**Assignment:** After finding the line containing "How Demna Gvasalia’s" below, please output that line and each following one through the line containing "The United Nations", exactly as written.

**Source data:**

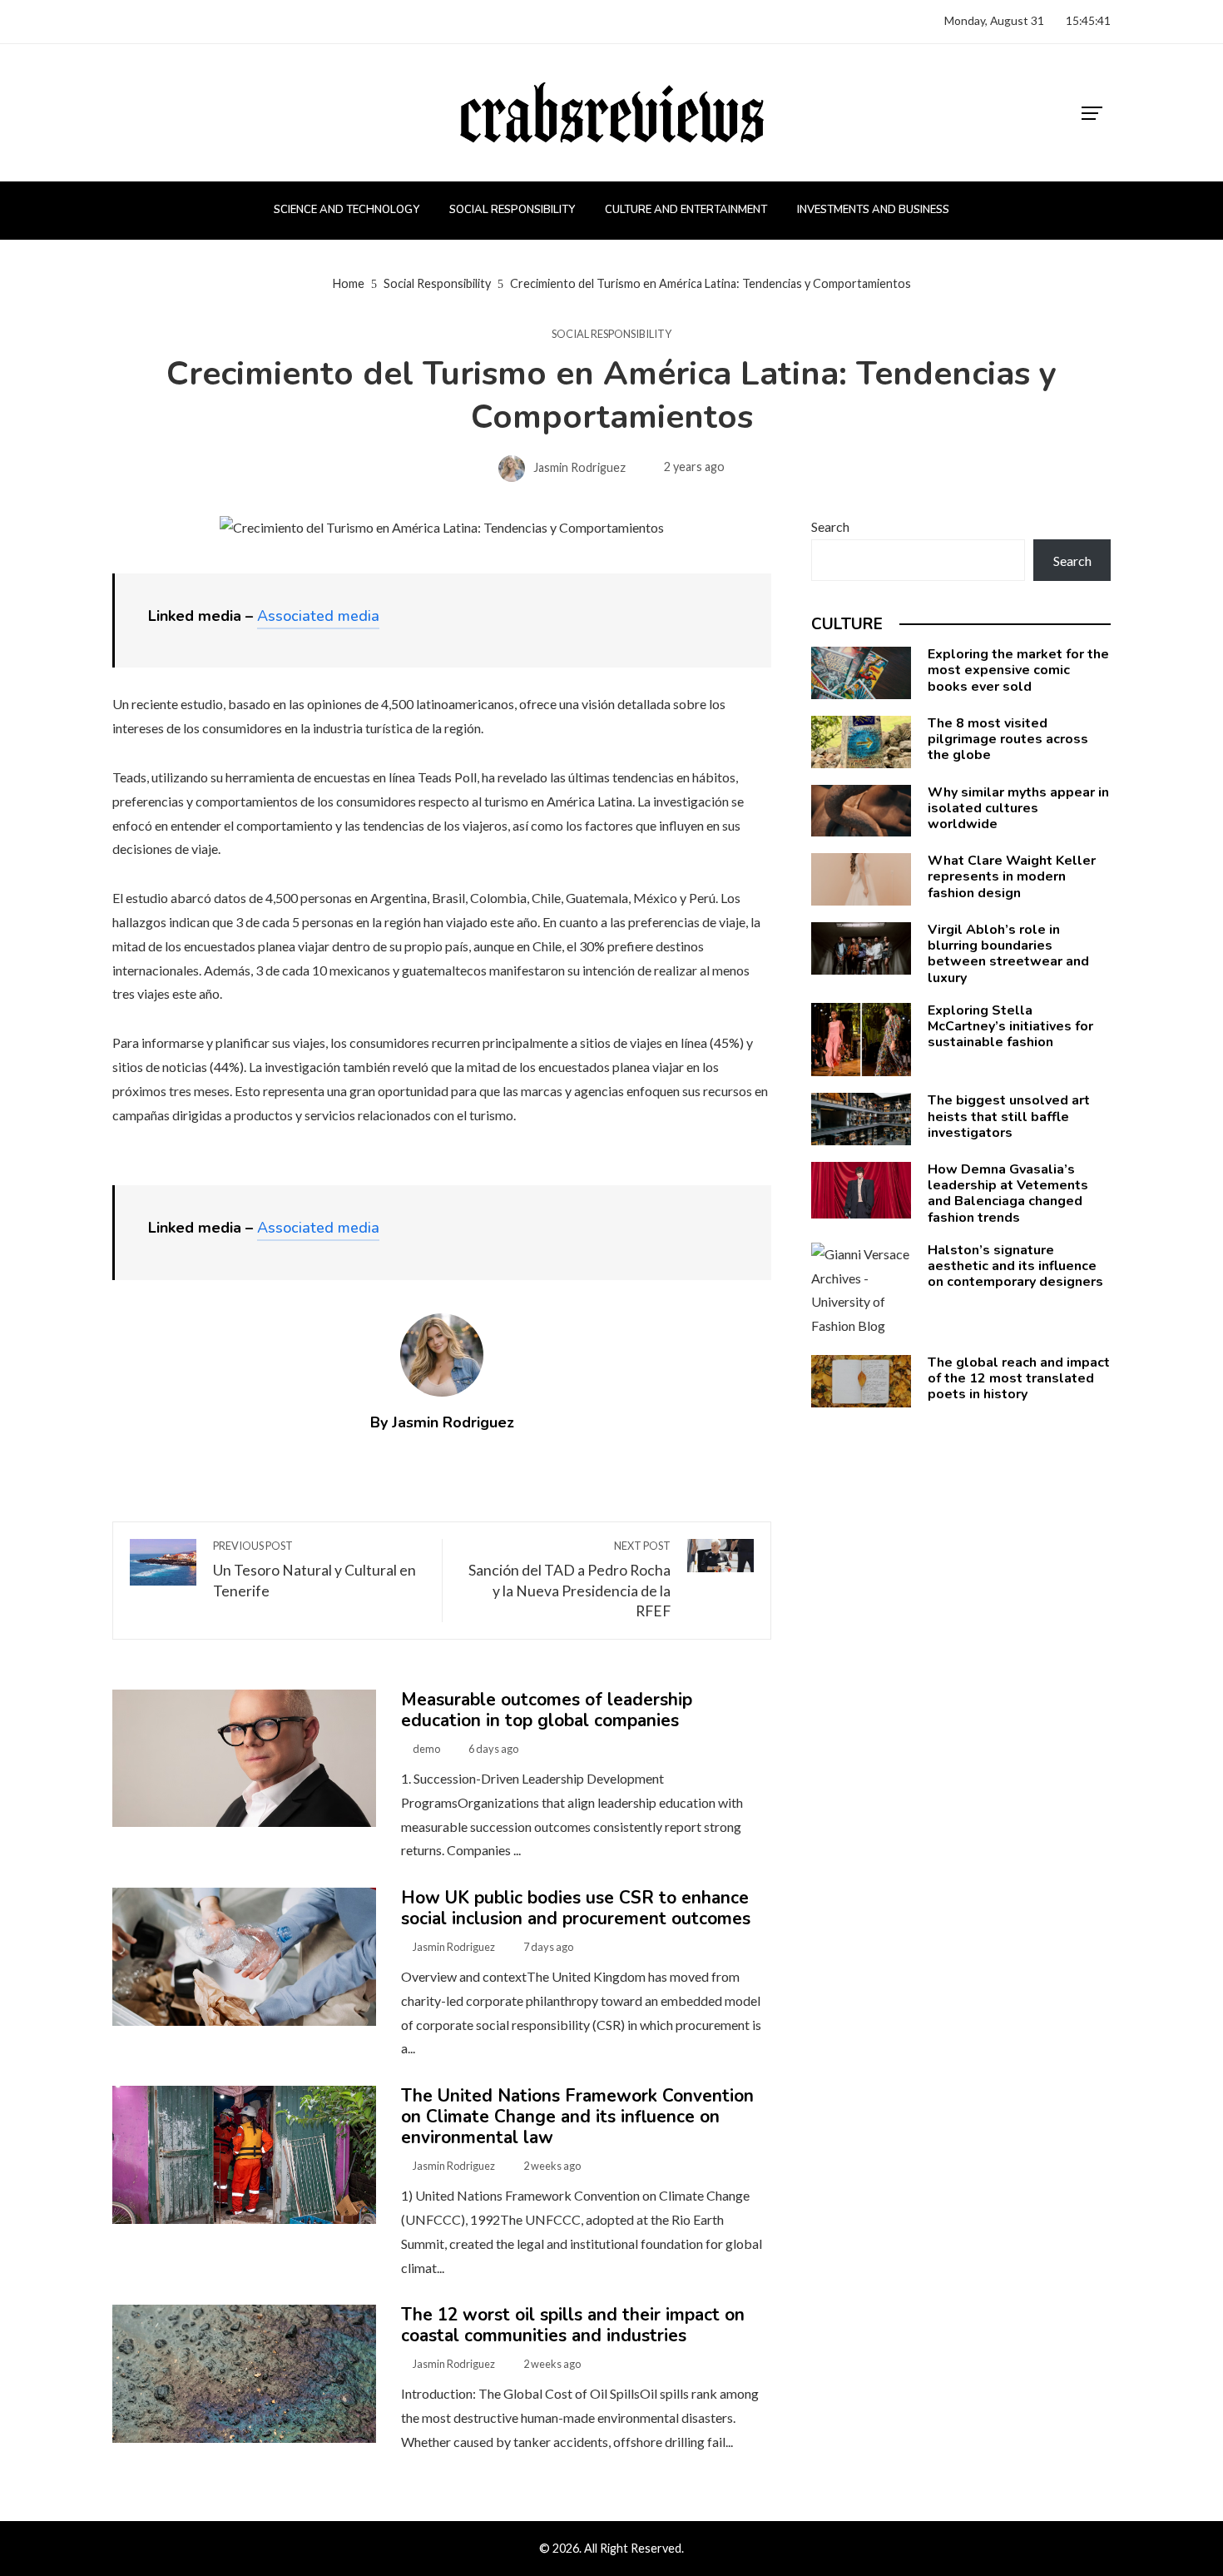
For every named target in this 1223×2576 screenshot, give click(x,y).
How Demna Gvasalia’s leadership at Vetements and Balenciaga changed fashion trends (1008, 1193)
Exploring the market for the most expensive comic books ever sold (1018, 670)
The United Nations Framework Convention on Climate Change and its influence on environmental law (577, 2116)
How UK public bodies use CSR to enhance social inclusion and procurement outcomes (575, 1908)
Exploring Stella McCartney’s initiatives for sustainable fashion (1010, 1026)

**Written answer:**
How Demna Gvasalia’s leadership at Vetements and Balenciaga changed fashion trends (1008, 1193)
Exploring the market for the most expensive comic books ever sold (1018, 670)
The United Nations Framework Convention on Climate Change and its influence on environmental law (577, 2116)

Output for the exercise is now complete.